_Work task_
Nothing in the records should change; write them all out again.

[Items from a dataset]
******
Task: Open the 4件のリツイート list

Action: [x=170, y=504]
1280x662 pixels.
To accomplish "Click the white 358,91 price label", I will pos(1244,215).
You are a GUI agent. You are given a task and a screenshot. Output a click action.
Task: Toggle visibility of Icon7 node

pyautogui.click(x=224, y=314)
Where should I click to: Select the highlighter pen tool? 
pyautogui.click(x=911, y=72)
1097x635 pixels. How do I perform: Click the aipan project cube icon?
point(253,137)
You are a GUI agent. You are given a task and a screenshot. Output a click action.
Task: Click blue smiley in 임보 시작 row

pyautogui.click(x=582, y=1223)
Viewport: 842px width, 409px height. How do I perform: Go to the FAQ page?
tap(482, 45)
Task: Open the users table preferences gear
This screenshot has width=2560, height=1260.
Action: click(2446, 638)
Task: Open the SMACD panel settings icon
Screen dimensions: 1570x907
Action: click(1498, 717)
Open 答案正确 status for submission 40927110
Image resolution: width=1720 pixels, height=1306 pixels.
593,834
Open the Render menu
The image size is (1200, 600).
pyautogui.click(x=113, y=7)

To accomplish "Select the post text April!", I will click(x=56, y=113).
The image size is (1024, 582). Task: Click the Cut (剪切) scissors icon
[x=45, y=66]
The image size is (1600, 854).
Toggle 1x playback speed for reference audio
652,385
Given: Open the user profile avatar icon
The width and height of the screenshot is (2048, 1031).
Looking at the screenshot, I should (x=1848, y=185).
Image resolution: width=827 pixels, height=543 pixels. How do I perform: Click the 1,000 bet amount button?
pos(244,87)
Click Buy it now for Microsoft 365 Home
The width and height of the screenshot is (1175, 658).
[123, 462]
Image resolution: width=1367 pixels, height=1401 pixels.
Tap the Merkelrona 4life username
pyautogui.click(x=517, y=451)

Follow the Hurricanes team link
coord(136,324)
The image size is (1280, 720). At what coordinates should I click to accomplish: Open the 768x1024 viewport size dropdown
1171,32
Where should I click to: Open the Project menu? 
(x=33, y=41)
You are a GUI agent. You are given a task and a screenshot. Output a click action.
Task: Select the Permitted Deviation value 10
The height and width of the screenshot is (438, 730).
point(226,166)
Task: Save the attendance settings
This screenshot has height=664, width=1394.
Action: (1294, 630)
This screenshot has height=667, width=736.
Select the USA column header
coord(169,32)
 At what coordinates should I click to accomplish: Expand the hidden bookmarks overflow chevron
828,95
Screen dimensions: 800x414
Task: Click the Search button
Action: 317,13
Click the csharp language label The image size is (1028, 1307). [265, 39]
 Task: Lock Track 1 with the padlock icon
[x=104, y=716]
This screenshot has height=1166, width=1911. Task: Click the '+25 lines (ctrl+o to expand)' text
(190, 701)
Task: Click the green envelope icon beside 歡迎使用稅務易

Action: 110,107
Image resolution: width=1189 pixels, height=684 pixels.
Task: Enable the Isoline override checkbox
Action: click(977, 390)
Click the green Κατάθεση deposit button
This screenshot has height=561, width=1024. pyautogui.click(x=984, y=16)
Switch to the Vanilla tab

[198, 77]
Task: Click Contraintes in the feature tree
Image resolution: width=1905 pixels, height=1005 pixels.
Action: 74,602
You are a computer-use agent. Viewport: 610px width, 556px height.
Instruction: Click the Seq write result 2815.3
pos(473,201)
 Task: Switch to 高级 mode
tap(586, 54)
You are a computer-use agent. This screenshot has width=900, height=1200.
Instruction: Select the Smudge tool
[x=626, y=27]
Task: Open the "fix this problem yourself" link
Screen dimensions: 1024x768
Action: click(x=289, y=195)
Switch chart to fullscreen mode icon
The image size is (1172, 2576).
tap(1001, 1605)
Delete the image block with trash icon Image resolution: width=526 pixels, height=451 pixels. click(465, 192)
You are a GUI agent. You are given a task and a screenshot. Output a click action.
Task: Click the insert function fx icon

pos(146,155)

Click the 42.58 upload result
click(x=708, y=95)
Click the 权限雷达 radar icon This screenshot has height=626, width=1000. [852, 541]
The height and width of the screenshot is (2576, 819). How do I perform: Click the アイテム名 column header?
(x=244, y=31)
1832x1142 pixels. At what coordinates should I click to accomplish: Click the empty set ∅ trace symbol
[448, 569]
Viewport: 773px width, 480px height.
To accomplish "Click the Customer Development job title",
******
_The completed task_
Task: Open the 4件のリツイート list

Action: [x=170, y=504]
1280x662 pixels.
To accomplish "Click the white 358,91 price label", I will pos(1244,215).
You are a GUI agent. You are given a task and a screenshot. Output a click action.
Task: Toggle visibility of Icon7 node

pyautogui.click(x=224, y=314)
Where should I click to: Select the highlighter pen tool? 
pyautogui.click(x=911, y=72)
1097x635 pixels. How do I perform: Click the aipan project cube icon?
point(253,137)
You are a GUI agent. You are given a task and a screenshot. Output a click action.
Task: Click blue smiley in 임보 시작 row

pyautogui.click(x=582, y=1223)
Viewport: 842px width, 409px height. How do I perform: Go to the FAQ page?
tap(482, 45)
Task: Open the users table preferences gear
This screenshot has width=2560, height=1260.
Action: click(2446, 638)
Task: Open the SMACD panel settings icon
Screen dimensions: 1570x907
Action: click(1498, 717)
Open 答案正确 status for submission 40927110
Image resolution: width=1720 pixels, height=1306 pixels.
593,834
Open the Render menu
The image size is (1200, 600).
pyautogui.click(x=113, y=7)

To accomplish "Select the post text April!", I will click(x=56, y=113).
The image size is (1024, 582). Task: Click the Cut (剪切) scissors icon
[x=45, y=66]
The image size is (1600, 854).
Toggle 1x playback speed for reference audio
652,385
Given: Open the user profile avatar icon
The width and height of the screenshot is (2048, 1031).
Looking at the screenshot, I should (x=1848, y=185).
Image resolution: width=827 pixels, height=543 pixels. How do I perform: Click the 1,000 bet amount button?
pos(244,87)
Click Buy it now for Microsoft 365 Home
The width and height of the screenshot is (1175, 658).
[123, 462]
Image resolution: width=1367 pixels, height=1401 pixels.
Tap the Merkelrona 4life username
pyautogui.click(x=517, y=451)

Follow the Hurricanes team link
coord(136,324)
The image size is (1280, 720). At what coordinates should I click to accomplish: Open the 768x1024 viewport size dropdown
1171,32
Where should I click to: Open the Project menu? 
(x=33, y=41)
You are a GUI agent. You are given a task and a screenshot. Output a click action.
Task: Select the Permitted Deviation value 10
The height and width of the screenshot is (438, 730).
point(226,166)
Task: Save the attendance settings
This screenshot has height=664, width=1394.
Action: (1294, 630)
This screenshot has height=667, width=736.
Select the USA column header
coord(169,32)
 At what coordinates should I click to accomplish: Expand the hidden bookmarks overflow chevron
828,95
Screen dimensions: 800x414
Task: Click the Search button
Action: 317,13
Click the csharp language label The image size is (1028, 1307). [265, 39]
 Task: Lock Track 1 with the padlock icon
[x=104, y=716]
This screenshot has height=1166, width=1911. Task: Click the '+25 lines (ctrl+o to expand)' text
(190, 701)
Task: Click the green envelope icon beside 歡迎使用稅務易

Action: 110,107
Image resolution: width=1189 pixels, height=684 pixels.
Task: Enable the Isoline override checkbox
Action: click(977, 390)
Click the green Κατάθεση deposit button
This screenshot has height=561, width=1024. pyautogui.click(x=984, y=16)
Switch to the Vanilla tab

[198, 77]
Task: Click Contraintes in the feature tree
Image resolution: width=1905 pixels, height=1005 pixels.
Action: 74,602
You are a computer-use agent. Viewport: 610px width, 556px height.
Instruction: Click the Seq write result 2815.3
pos(473,201)
 Task: Switch to 高级 mode
tap(586, 54)
You are a computer-use agent. This screenshot has width=900, height=1200.
Instruction: Select the Smudge tool
[x=626, y=27]
Task: Open the "fix this problem yourself" link
Screen dimensions: 1024x768
Action: click(x=289, y=195)
Switch chart to fullscreen mode icon
The image size is (1172, 2576).
tap(1001, 1605)
Delete the image block with trash icon Image resolution: width=526 pixels, height=451 pixels. click(465, 192)
You are a GUI agent. You are given a task and a screenshot. Output a click action.
Task: Click the insert function fx icon

pos(146,155)

Click the 42.58 upload result
click(x=708, y=95)
Click the 权限雷达 radar icon This screenshot has height=626, width=1000. [852, 541]
The height and width of the screenshot is (2576, 819). How do I perform: Click the アイテム名 column header?
(x=244, y=31)
1832x1142 pixels. At what coordinates should I click to accomplish: Click the empty set ∅ trace symbol
[448, 569]
Viewport: 773px width, 480px height.
To accomplish "Click the Customer Development job title",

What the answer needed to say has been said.